Friday, June 1, 2007

The Death of (Most) Newspapers by 2020

Posted By on Fri, Jun 1, 2007 at 11:41 AM

So I checked out the fantastic Romemesko blog today--the place where all the journalism geeks go to get their media-news fix.

And what I found was depressing. Among today's postings, the headlines included:

Mercury News editor asks staff to stay focused on journalism (amidst job-cut rumors)

Blade: Our staff had to swallow hard and accept pay cuts

Meanwhile, rumors are running rampant that the Star's asking reporters to work fewer hours; the San Francisco Chronicle is hacking its staff; etc., etc.

Most of these cuts (although not necessarily all of them) are typical of the dumb-ass greed of today's newspaper companies.
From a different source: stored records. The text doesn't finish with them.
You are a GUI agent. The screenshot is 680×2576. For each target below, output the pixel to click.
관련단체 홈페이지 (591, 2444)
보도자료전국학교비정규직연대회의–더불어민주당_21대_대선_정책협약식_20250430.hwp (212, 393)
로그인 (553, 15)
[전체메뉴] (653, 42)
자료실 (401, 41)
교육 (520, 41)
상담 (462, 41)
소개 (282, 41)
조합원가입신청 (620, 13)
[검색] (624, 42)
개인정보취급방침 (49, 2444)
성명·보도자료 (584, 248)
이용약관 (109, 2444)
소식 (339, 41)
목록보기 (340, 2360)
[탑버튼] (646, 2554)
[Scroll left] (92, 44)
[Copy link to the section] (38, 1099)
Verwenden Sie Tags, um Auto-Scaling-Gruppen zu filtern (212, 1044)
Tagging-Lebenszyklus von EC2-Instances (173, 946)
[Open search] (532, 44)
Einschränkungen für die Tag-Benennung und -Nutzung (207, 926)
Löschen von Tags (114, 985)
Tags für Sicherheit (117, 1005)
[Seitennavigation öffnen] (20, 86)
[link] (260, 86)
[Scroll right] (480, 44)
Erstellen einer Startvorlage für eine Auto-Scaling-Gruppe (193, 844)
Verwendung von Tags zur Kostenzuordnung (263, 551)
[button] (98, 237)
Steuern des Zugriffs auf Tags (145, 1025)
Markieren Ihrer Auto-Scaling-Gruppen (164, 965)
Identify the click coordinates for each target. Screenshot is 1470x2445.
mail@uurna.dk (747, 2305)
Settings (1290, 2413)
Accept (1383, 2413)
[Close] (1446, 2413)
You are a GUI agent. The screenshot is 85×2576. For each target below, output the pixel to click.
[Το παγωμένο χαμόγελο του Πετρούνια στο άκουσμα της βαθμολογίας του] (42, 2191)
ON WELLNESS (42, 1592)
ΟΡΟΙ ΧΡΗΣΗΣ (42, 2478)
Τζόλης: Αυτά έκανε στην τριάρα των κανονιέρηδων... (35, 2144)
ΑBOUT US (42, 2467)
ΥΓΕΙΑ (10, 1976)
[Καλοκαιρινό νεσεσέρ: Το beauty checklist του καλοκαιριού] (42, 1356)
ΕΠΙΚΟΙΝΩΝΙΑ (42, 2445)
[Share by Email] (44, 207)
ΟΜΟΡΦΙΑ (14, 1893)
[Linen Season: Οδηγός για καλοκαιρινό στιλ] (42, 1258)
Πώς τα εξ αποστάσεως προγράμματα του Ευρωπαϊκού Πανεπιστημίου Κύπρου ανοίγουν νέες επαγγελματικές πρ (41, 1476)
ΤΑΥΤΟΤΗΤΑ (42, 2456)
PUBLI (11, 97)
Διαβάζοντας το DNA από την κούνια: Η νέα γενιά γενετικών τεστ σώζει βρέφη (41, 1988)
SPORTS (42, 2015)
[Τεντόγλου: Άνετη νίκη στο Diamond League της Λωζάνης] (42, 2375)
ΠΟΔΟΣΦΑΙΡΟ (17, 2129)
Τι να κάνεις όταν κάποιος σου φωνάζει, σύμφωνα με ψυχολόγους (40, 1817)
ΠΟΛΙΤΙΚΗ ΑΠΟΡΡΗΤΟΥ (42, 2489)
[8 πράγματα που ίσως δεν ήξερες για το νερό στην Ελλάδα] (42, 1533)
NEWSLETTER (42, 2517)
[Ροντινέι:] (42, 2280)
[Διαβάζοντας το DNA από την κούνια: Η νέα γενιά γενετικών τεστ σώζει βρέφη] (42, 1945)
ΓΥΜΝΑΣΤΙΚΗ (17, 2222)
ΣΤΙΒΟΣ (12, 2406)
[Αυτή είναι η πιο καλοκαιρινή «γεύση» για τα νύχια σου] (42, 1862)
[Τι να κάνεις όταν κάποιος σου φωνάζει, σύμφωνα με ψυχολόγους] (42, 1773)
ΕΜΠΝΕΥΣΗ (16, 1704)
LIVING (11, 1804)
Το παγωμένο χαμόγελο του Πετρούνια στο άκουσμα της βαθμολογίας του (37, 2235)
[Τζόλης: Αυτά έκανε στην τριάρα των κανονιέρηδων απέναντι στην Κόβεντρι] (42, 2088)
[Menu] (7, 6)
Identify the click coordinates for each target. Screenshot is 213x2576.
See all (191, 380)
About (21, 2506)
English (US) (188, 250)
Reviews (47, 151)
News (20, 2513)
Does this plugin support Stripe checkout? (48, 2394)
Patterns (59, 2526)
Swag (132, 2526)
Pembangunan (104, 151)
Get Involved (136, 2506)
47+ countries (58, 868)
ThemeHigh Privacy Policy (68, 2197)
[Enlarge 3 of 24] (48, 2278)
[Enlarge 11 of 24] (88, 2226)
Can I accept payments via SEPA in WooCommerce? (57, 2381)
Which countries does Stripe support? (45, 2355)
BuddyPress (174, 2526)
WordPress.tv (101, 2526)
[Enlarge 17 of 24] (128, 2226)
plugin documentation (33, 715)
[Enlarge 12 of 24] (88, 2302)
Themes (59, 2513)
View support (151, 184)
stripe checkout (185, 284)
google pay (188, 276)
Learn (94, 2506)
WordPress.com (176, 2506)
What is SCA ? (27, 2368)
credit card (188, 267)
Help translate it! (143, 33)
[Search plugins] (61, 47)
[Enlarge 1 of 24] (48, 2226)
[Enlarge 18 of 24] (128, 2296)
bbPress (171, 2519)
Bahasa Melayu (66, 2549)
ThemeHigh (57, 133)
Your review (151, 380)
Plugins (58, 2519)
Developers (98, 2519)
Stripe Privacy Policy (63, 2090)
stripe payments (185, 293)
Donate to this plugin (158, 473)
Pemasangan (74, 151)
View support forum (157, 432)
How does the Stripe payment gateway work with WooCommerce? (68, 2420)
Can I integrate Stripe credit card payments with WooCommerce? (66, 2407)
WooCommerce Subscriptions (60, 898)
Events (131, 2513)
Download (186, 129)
It happens all the time: A newspaper has an off quarter or year, profits-wise (they're still profitable, mind you, just not AS profitable as shareholders or management wants); they respond by cutting staff/resources to keep profits high; the paper's quality invariably suffers; readers/advertisers notice this and stop reading/buying ads; a newspaper has an off quarter or year, profits-wise; repeat cycle.

This is slightly oversimplifying, yes, but the fact is that GREED--not Craigslist or the Internet or these young whippersnappers today who have short attention spans--will kill off most newspapers as we know them by 2020.

It's sad. I just hope newspaper shareholders and owners get their heads out of their asses and realize that innovation and reinvestment, not insane budget cuts, are the keys to the future. I am not optimistic.